Normal β₂-adrenergic receptor (β₂-AR) signal transduction via G-coupled proteins (canonical), β₂-AR desensitization and downregulation, and alternative signal transduction mediated by β-arrestin (β-Arr) are shown in (A–C), respectively. (A) The Canonical pathway: Ligand binding to the β₂-AR causes dissociation of G-protein to Gα and Gβγ and activation of protein kinase A (PKA).

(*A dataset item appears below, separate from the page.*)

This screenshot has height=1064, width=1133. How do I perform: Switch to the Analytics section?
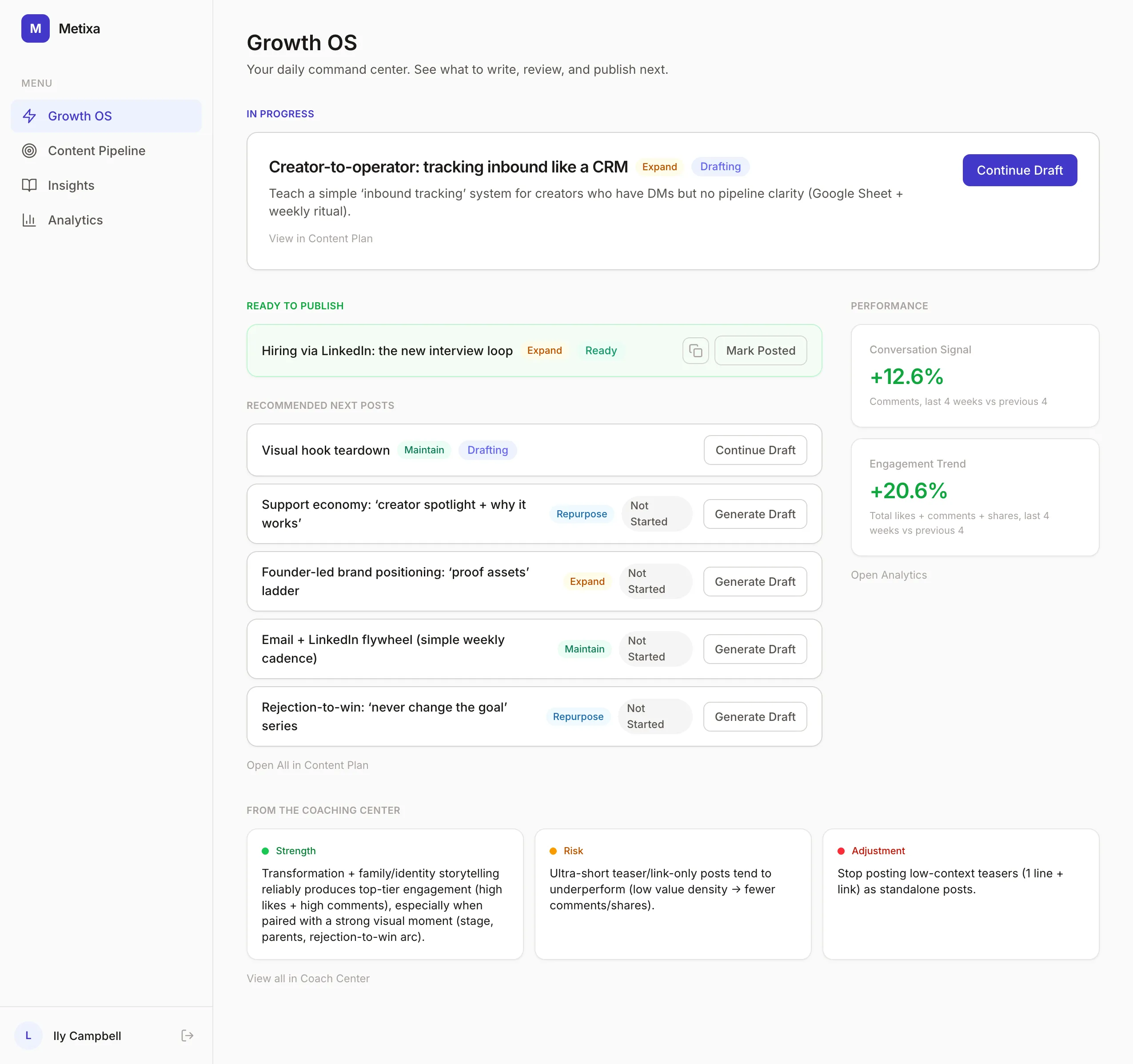pos(75,220)
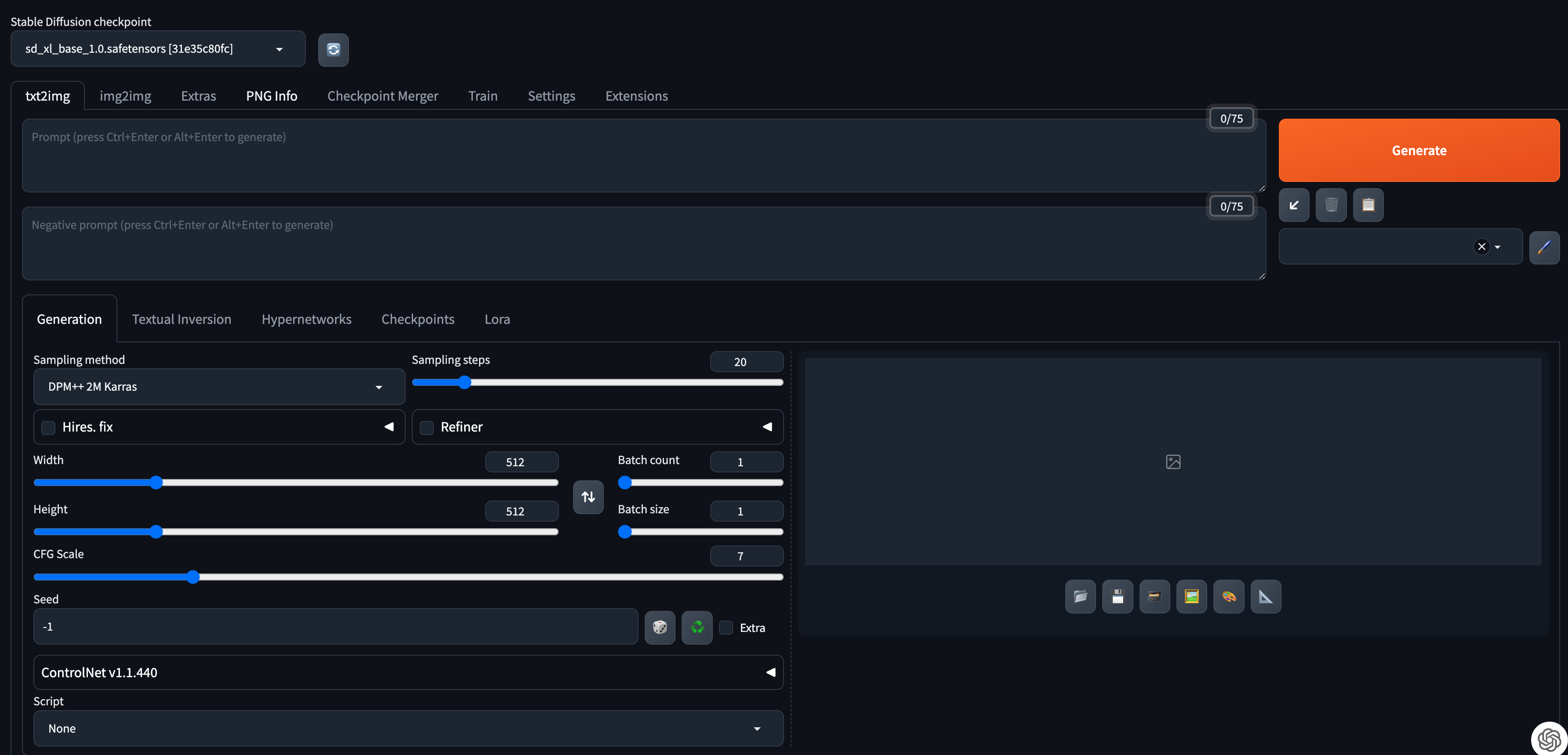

Traditionally, activation of this signaling pathway promotes a Th2-type immune response and an increase in Treg cell function that promotes immune response resolution and suppression of inflammation. (B) Desensitization and Downregulation: Chronically high SNA in the spleen desensitizes and down-regulates β₂-AR via G protein-coupled receptor kinase (GRK)1/2/β-arrestin (β-Arr) signal transduction that inhibits the p38MAPK pathway, ERK1/2, which prevents PKA activity. (C) The activation of the non-canonical β₂-AR signaling pathway is mediated by a non-G protein mechanism (G protein is uncoupled to the receptor). Instead, GRK5/β-arrestin (β-Arr) signal transduction activates the ERK1/2 signaling pathways. The consequences for these two signaling pathways for immune responses in the spleen are indicated below. Signal transduction by the PKA pathway promotes a Th2-type immune response and the generation of Treg cells. In contrast, β₂-AR signaling via the ERK1/2 pathway drives Th1 and/or Th17 immune responses depending on the immune stimulus, and suppression of Treg cell function.

Figure 4

(A) Canonical β₂-adrenergic receptor (β₂-AR) signaling response, the anti-inflammatory cytokine profile mediated by protein kinase A (PKA), and the major anti-inflammatory cellular mediators of the resulting anti-inflammatory immune response. (B) The physiological G protein-coupled receptor kinase (GRK)1/2-mediated β₂-AR desensitization/downregulation in spleen cells from rats with inflammatory arthritis, the reported directional changes in cytokine profiles compared with controls, and the predicted cellular mediators of the resulting immune response. (C) The pathological GRK5/6-mediated activation of the ERK1/2 pathway in immune cells from lymph node cells that drain the affected joints (DLN cells) from rats with inflammatory arthritis, the reported directional changes in cytokine profiles compared with controls, and the predicted cellular mediators of the resulting immune response. Predicted immune cell mediators are based on well-documented functions and cytokine profiles secreted by specific populations of immune cells, particularly the secretion of the anti-inflammatory cytokines, interleukin (IL)-10 and tumor growth factor-β (TGF-β) by regulatory B and T cells (Breg and Treg, respectively), IL-10 by myeloid dendritic cells (mDC), tumor necrosis factor (TNF)-α by macrophages, IL-2 by Th2 cells, and interferon (IFN)-γ by T-helper (Th)1 and Th17/Th1 cells. Predicted M1 and M2 macrophages are based on their ability to drive a Th1/Th17 or Th2-type immune responses. SNS, sympathetic nervous system.

Figure 5

One mechanism is proposed whereby high sympathetic nerve activity (SNA) in the spleen may dampen systemic inflammation (red arrows) in immune-mediated inflammatory diseases (IMIDs). In the spleen, a β₂-AR-mediated increase of interleukin-10 (IL-10, upward arrow) secretion and inhibition of tumor necrosis factor (TNF-α, downward arrow) by splenic immunocytes into the systemic circulation exert anti-inflammatory actions in tissues and organs (indicated by red arrows) that are targeted by IMIDs, including inflammatory bowel diseases (IBD) such as colitis, type-2 diabetes, cirrhosis, chronic renal disease, arteritis, atherosclerosis, chronic heart failure, coronary artery disease (CAD), asthma, chronic obstructive pulmonary disease (COPD), and rheumatoid arthritis.